Records for the task ▸
____________________

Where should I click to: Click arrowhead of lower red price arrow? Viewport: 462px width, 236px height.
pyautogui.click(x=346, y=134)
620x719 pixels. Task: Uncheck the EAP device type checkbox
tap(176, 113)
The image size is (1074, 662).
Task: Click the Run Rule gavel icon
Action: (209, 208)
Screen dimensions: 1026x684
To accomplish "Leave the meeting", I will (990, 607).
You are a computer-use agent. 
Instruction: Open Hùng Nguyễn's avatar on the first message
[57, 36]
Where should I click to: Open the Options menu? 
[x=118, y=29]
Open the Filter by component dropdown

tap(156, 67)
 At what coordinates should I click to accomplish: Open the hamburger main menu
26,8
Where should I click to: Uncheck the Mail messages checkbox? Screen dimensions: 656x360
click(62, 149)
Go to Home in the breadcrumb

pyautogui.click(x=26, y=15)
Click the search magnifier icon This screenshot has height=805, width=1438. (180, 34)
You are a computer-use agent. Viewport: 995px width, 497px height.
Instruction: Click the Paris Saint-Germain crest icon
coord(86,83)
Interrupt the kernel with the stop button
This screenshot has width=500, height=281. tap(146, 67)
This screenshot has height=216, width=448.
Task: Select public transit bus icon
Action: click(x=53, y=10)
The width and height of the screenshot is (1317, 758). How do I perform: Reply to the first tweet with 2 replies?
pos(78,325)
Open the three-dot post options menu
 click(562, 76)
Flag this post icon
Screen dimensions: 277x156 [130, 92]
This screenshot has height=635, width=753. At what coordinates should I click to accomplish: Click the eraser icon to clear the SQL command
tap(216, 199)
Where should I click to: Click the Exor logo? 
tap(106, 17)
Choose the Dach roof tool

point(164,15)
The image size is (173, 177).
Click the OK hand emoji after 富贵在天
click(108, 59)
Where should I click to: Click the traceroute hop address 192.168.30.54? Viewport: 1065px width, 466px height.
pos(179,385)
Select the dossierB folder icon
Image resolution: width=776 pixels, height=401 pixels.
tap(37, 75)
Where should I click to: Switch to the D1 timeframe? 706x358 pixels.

____________________

Instructions to follow ▸ Give an exact transcription of all the material.

Your response ▸
Where should I click to: Click arrowhead of lower red price arrow? Viewport: 462px width, 236px height.
pyautogui.click(x=346, y=134)
620x719 pixels. Task: Uncheck the EAP device type checkbox
tap(176, 113)
The image size is (1074, 662).
Task: Click the Run Rule gavel icon
Action: (209, 208)
Screen dimensions: 1026x684
To accomplish "Leave the meeting", I will (990, 607).
You are a computer-use agent. 
Instruction: Open Hùng Nguyễn's avatar on the first message
[57, 36]
Where should I click to: Open the Options menu? 
[x=118, y=29]
Open the Filter by component dropdown

tap(156, 67)
 At what coordinates should I click to accomplish: Open the hamburger main menu
26,8
Where should I click to: Uncheck the Mail messages checkbox? Screen dimensions: 656x360
click(62, 149)
Go to Home in the breadcrumb

pyautogui.click(x=26, y=15)
Click the search magnifier icon This screenshot has height=805, width=1438. (180, 34)
You are a computer-use agent. Viewport: 995px width, 497px height.
Instruction: Click the Paris Saint-Germain crest icon
coord(86,83)
Interrupt the kernel with the stop button
This screenshot has width=500, height=281. tap(146, 67)
This screenshot has height=216, width=448.
Task: Select public transit bus icon
Action: click(x=53, y=10)
The width and height of the screenshot is (1317, 758). How do I perform: Reply to the first tweet with 2 replies?
pos(78,325)
Open the three-dot post options menu
 click(562, 76)
Flag this post icon
Screen dimensions: 277x156 [130, 92]
This screenshot has height=635, width=753. At what coordinates should I click to accomplish: Click the eraser icon to clear the SQL command
tap(216, 199)
Where should I click to: Click the Exor logo? 
tap(106, 17)
Choose the Dach roof tool

point(164,15)
The image size is (173, 177).
Click the OK hand emoji after 富贵在天
click(108, 59)
Where should I click to: Click the traceroute hop address 192.168.30.54? Viewport: 1065px width, 466px height.
pos(179,385)
Select the dossierB folder icon
Image resolution: width=776 pixels, height=401 pixels.
tap(37, 75)
Where should I click to: Switch to the D1 timeframe? 706x358 pixels.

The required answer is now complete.